Progressive reduction in beta-cell mass is responsible for the development of type 2 diabetes mellitus, and alteration in insulin receptor substrate 2 (IRS-2) abundance plays a critical role in this process. IRS-2 expression is stimulated by the transcription factor cAMP response element-binding protein (CREB) and we recently demonstrated that Ca2+/calmodulin dependent kinase 4 (CaMK4) is upstream of CREB activation in beta-cells. This study investigated whether CaMK4 is also a potential target to increase beta-cell mass through CREB-mediated IRS-2 expression, by quantifying mouse MIN6 beta-cell proliferation and apoptosis following IRS-2 knockdown, CaMKs inhibition and alterations in CaMK4 and CREB expression.

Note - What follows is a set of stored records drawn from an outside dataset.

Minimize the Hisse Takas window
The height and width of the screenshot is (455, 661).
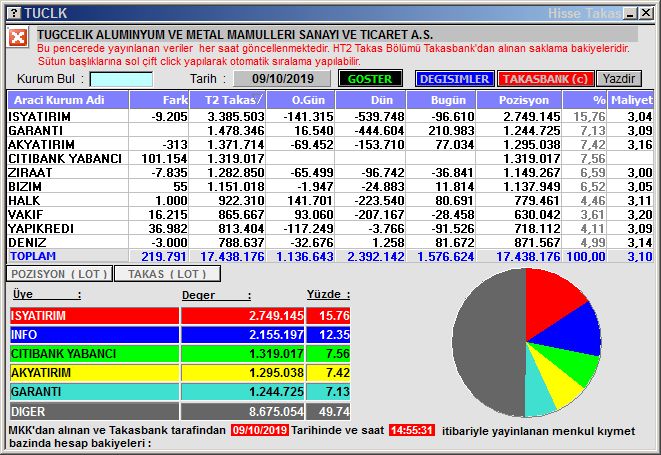(x=615, y=12)
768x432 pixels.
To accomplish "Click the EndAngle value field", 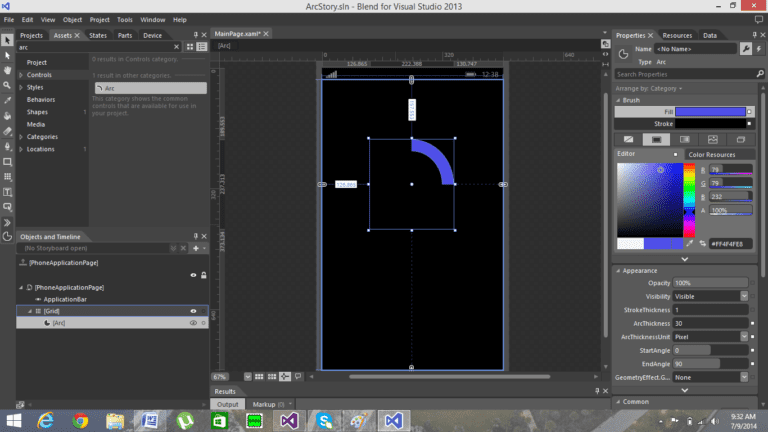I will [x=709, y=363].
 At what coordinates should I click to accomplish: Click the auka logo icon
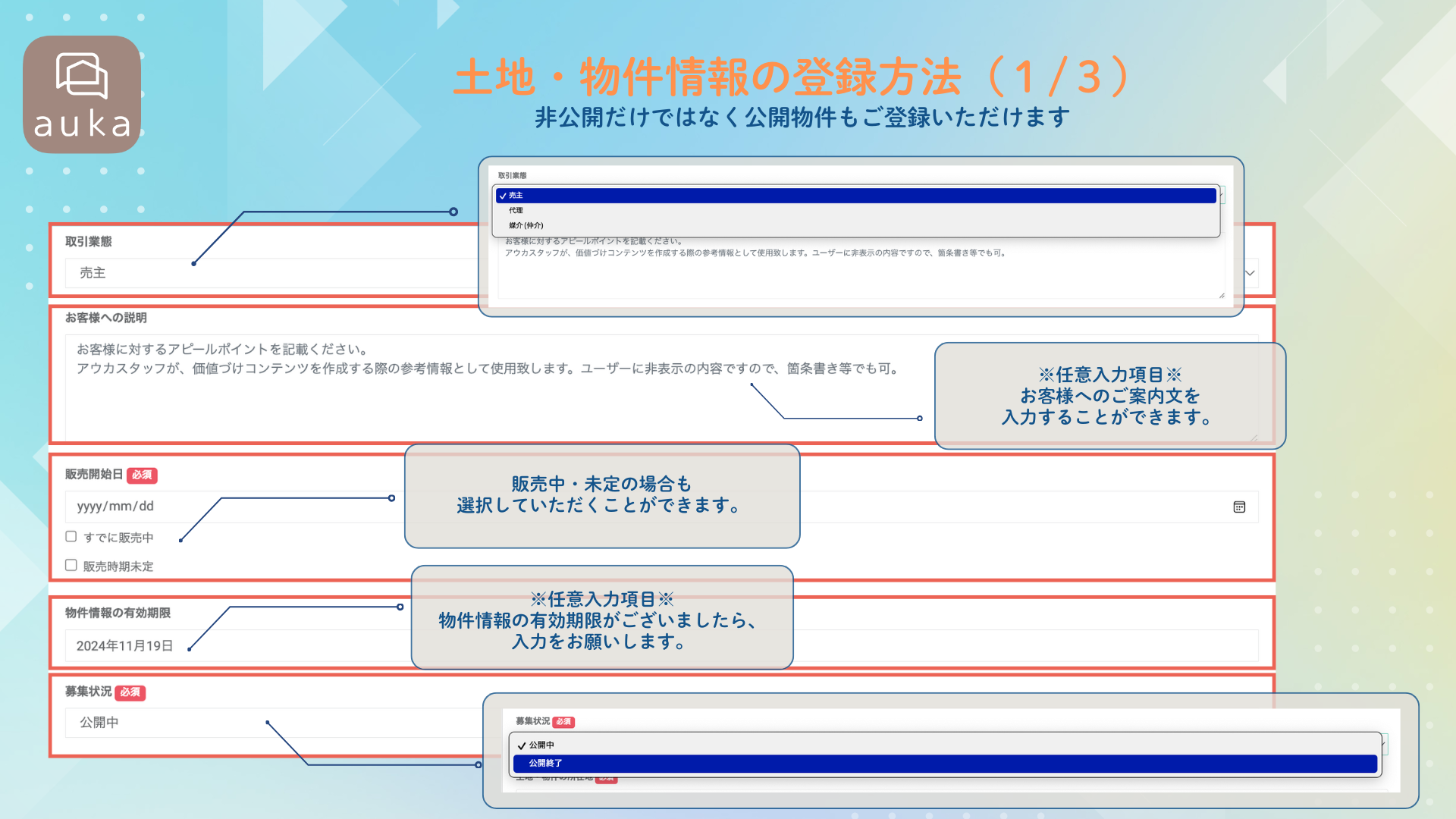pos(82,95)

Expression of constitutively active CaMK4 (Delta CaMK4) and CREB (CREBDIEDLM) significantly stimulated beta-cell proliferation and survival. In contrast, expression of their corresponding dominant negative forms (Delta(K75E)CaMK4 and CREBM1) and silencing of IRS-2 increased apoptosis and reduced beta-cell division. Moreover, CREBDIEDLM and CREBM1 expression completely abolished the effects of Delta(K75E)CaMK4 and of Delta CaMK4, respectively. Our results indicate that CaMK4 regulates beta-cell proliferation and apoptosis in a CREB-dependent manner and that CaMK4-induced IRS-2 expression is important in these processes.